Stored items
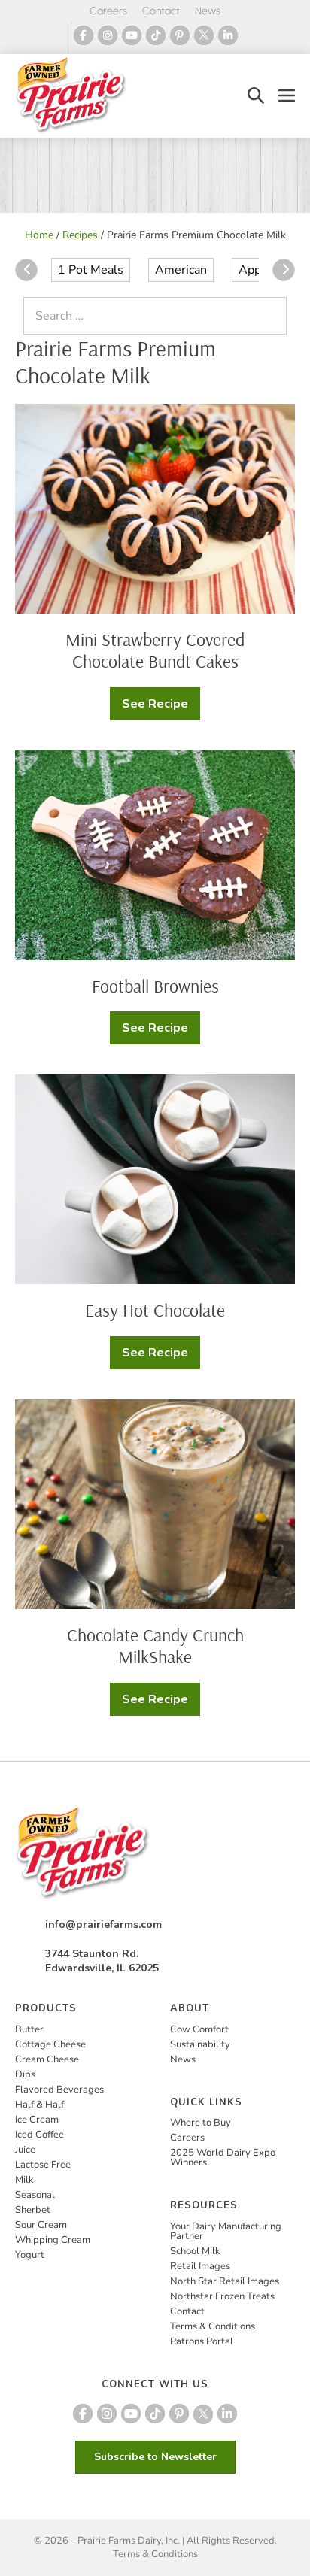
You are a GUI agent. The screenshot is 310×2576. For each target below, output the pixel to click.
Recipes (80, 235)
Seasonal (35, 2195)
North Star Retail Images (224, 2281)
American (181, 270)
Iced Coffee (39, 2134)
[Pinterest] (180, 35)
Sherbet (32, 2210)
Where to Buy (200, 2122)
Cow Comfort (199, 2029)
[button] (256, 96)
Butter (29, 2029)
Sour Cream (41, 2225)
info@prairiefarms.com (103, 1924)
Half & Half (39, 2104)
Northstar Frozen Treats (222, 2296)
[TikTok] (156, 35)
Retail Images (200, 2266)
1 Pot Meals (90, 270)
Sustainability (200, 2044)
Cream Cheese (47, 2059)
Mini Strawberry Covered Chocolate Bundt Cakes (155, 650)
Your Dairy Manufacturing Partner (225, 2231)
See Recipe (161, 708)
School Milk (195, 2251)
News (207, 11)
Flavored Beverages (59, 2089)
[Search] (271, 315)
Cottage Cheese (50, 2044)
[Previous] (26, 270)
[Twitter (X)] (204, 35)
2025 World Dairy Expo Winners (222, 2157)
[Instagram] (107, 35)
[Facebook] (83, 35)
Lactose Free (43, 2164)
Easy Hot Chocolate (155, 1310)
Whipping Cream (52, 2240)
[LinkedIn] (228, 35)
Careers (108, 11)
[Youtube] (131, 35)
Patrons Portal (201, 2341)
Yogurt (29, 2255)
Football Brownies (155, 985)
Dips (25, 2074)
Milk (24, 2180)
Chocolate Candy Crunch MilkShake (155, 1645)
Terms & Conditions (212, 2326)
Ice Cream (37, 2119)
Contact (161, 11)
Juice (25, 2149)
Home (39, 235)
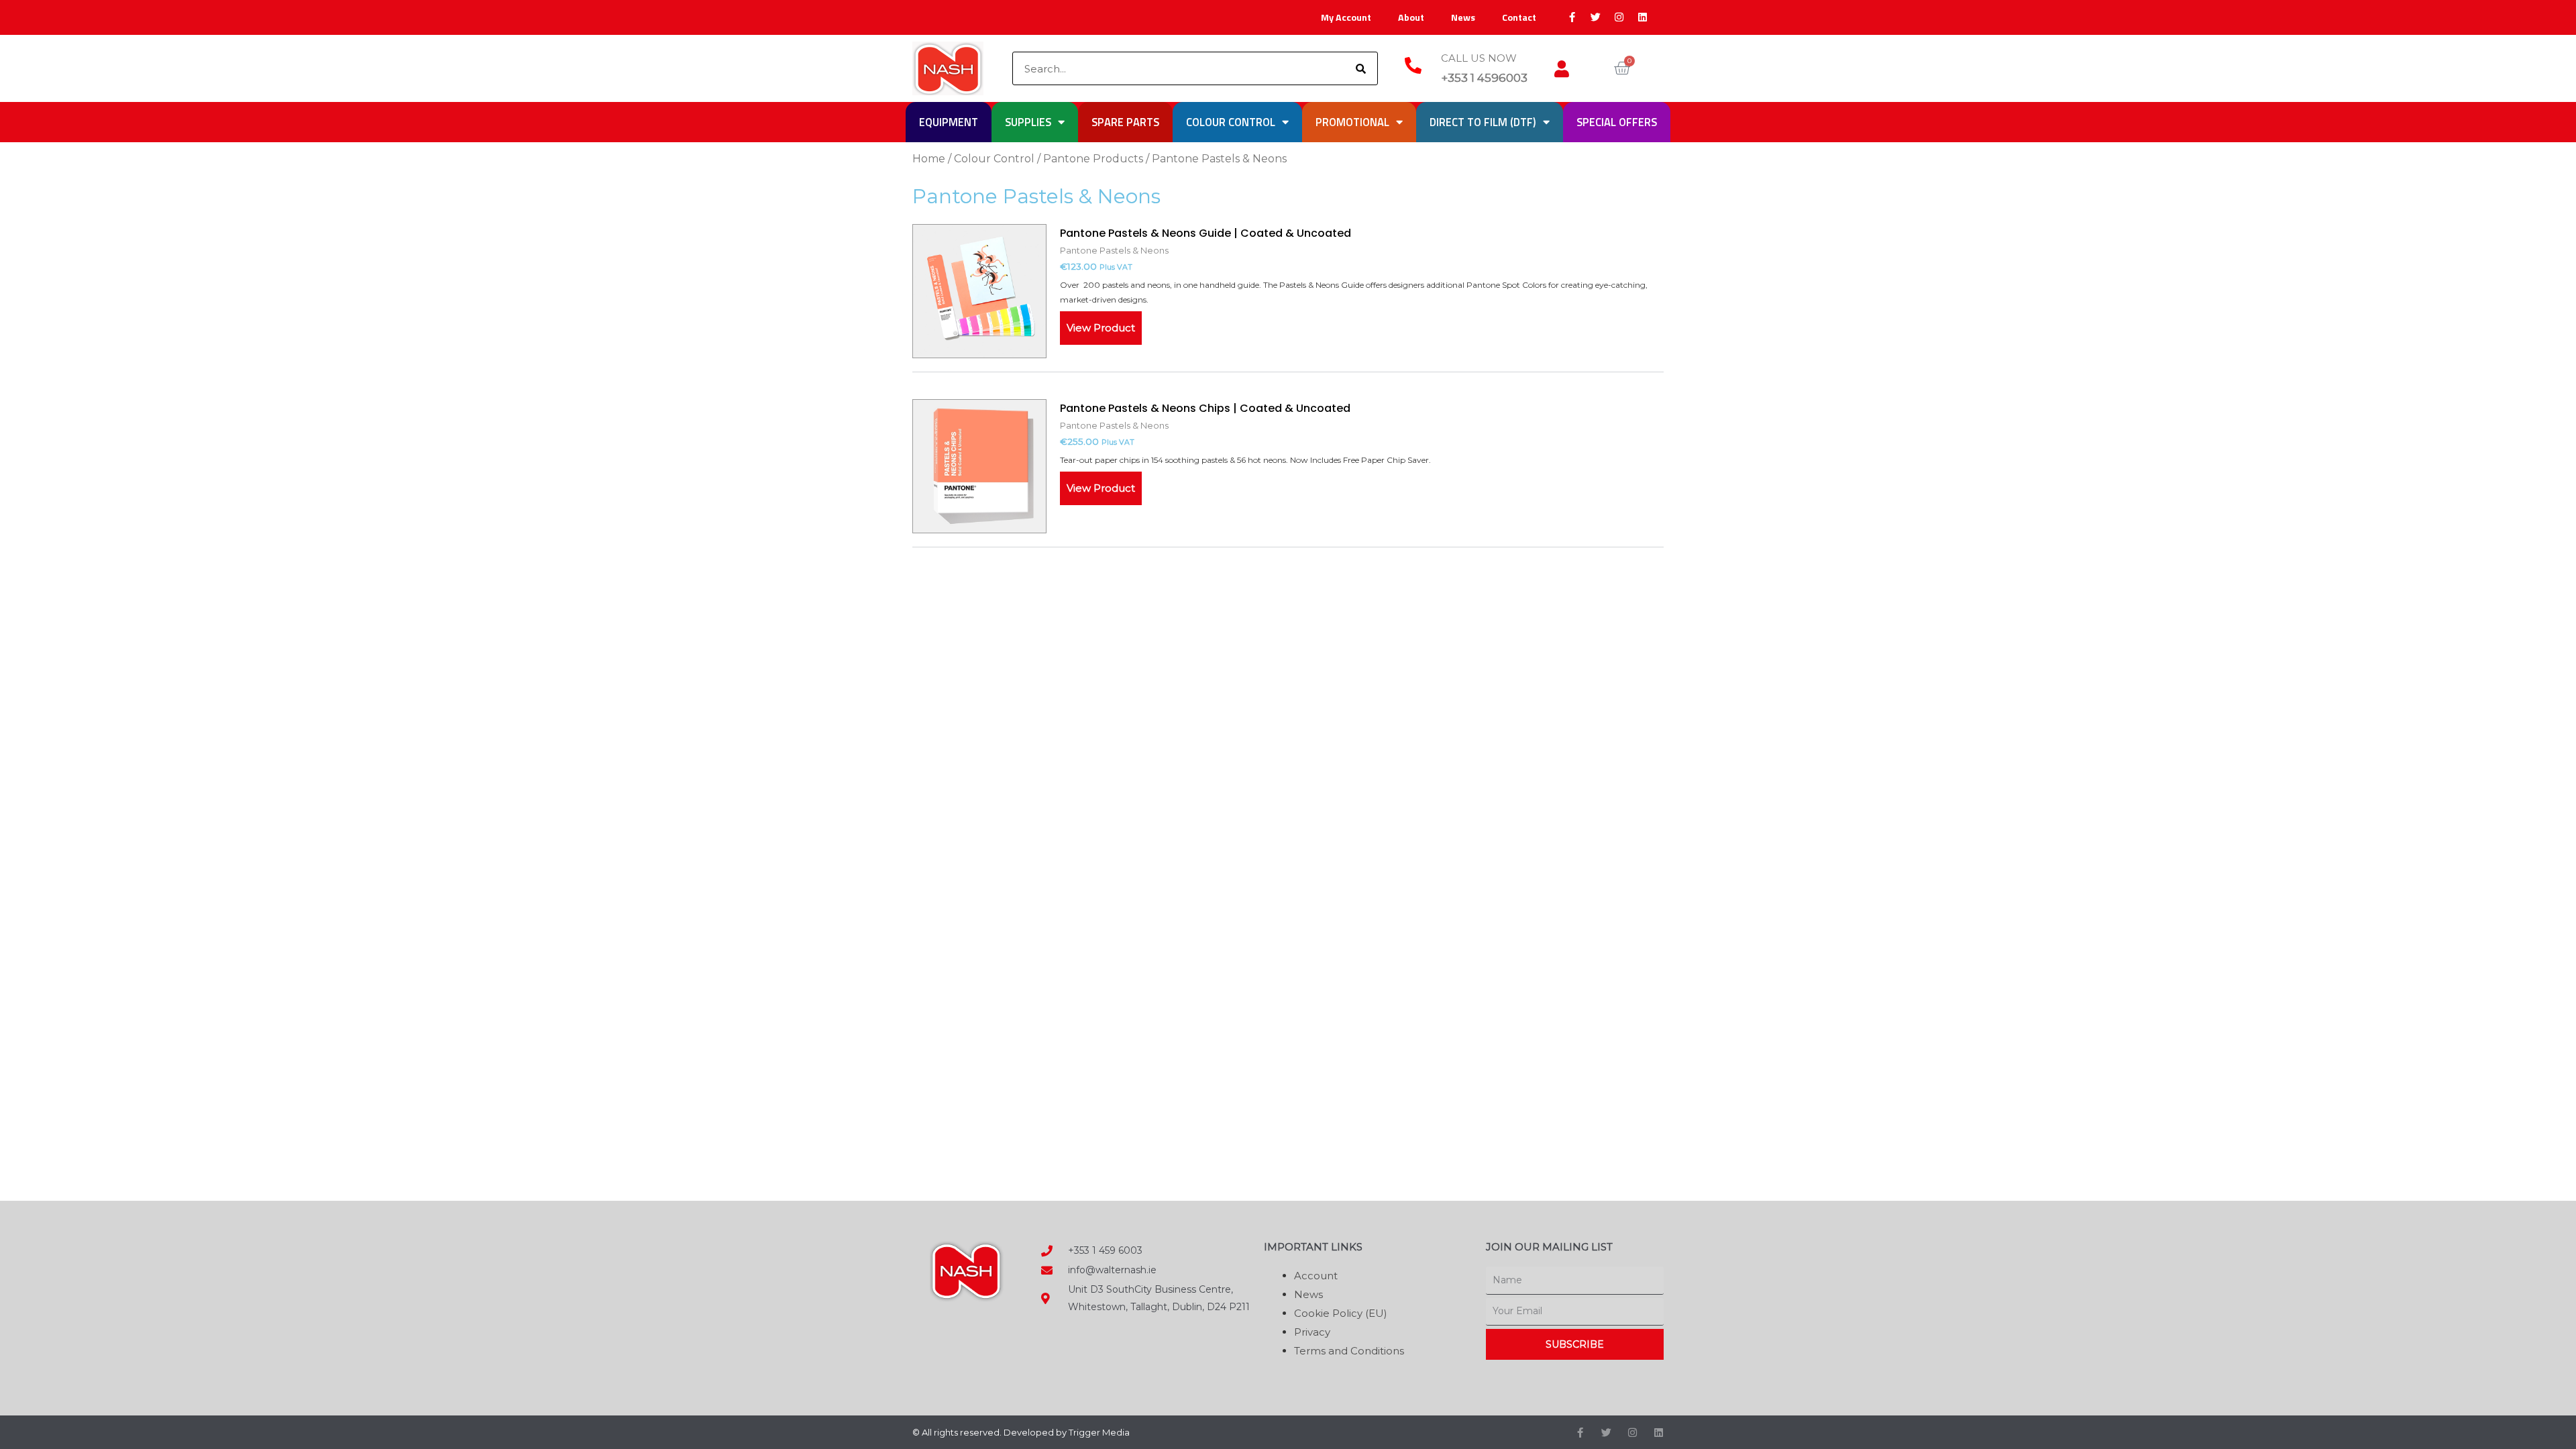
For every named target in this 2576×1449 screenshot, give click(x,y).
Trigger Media (1099, 1432)
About (1411, 17)
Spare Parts (1125, 121)
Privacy (1312, 1332)
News (1463, 17)
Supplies (1028, 121)
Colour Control (1230, 121)
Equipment (948, 121)
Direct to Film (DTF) (1483, 121)
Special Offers (1616, 121)
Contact (1519, 17)
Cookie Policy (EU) (1340, 1313)
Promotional (1352, 121)
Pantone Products (1093, 158)
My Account (1346, 17)
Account (1316, 1275)
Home (928, 158)
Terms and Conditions (1349, 1350)
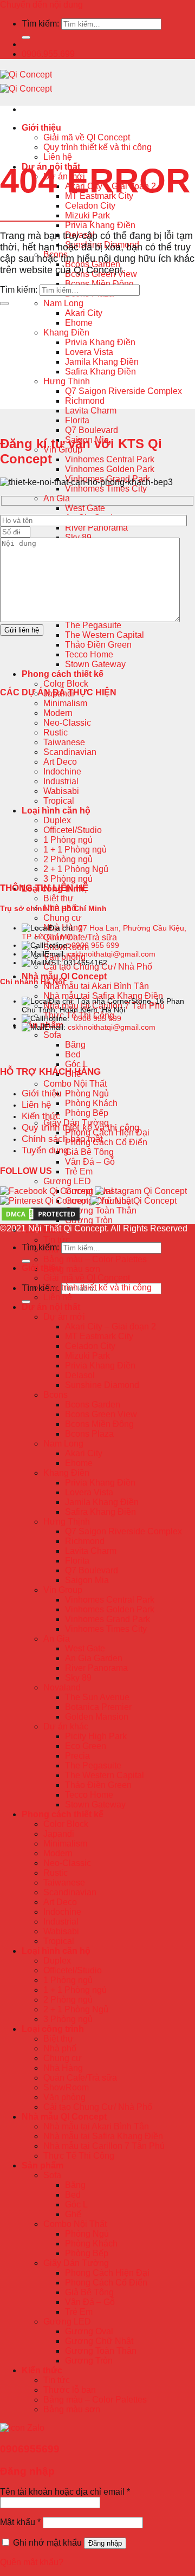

REQUIRED ACTION: Take the entries above and copy exactly the lines starting at the one with "[Facebook] (83, 35)" and ending at the one with "Contact (1519, 17)"; nothing outside that span, and no pictures.

RESULT FOR THIS EXERCISE:
[Facebook] (83, 35)
Lactose Free (43, 2164)
Easy Hot Chocolate (155, 1310)
Whipping Cream (52, 2240)
[LinkedIn] (228, 35)
Careers (108, 11)
[Youtube] (131, 35)
Patrons Portal (201, 2341)
Yogurt (29, 2255)
Football Brownies (155, 985)
Dips (25, 2074)
Milk (24, 2180)
Chocolate Candy Crunch MilkShake (155, 1645)
Terms & Conditions (212, 2326)
Ice Cream (37, 2119)
Contact (161, 11)
Juice (25, 2149)
Home (39, 235)
For every named target in this 2576×1449 screenshot, give click(x,y).
Trigger Media (1099, 1432)
About (1411, 17)
Spare Parts (1125, 121)
Privacy (1312, 1332)
News (1463, 17)
Supplies (1028, 121)
Colour Control (1230, 121)
Equipment (948, 121)
Direct to Film (DTF) (1483, 121)
Special Offers (1616, 121)
Contact (1519, 17)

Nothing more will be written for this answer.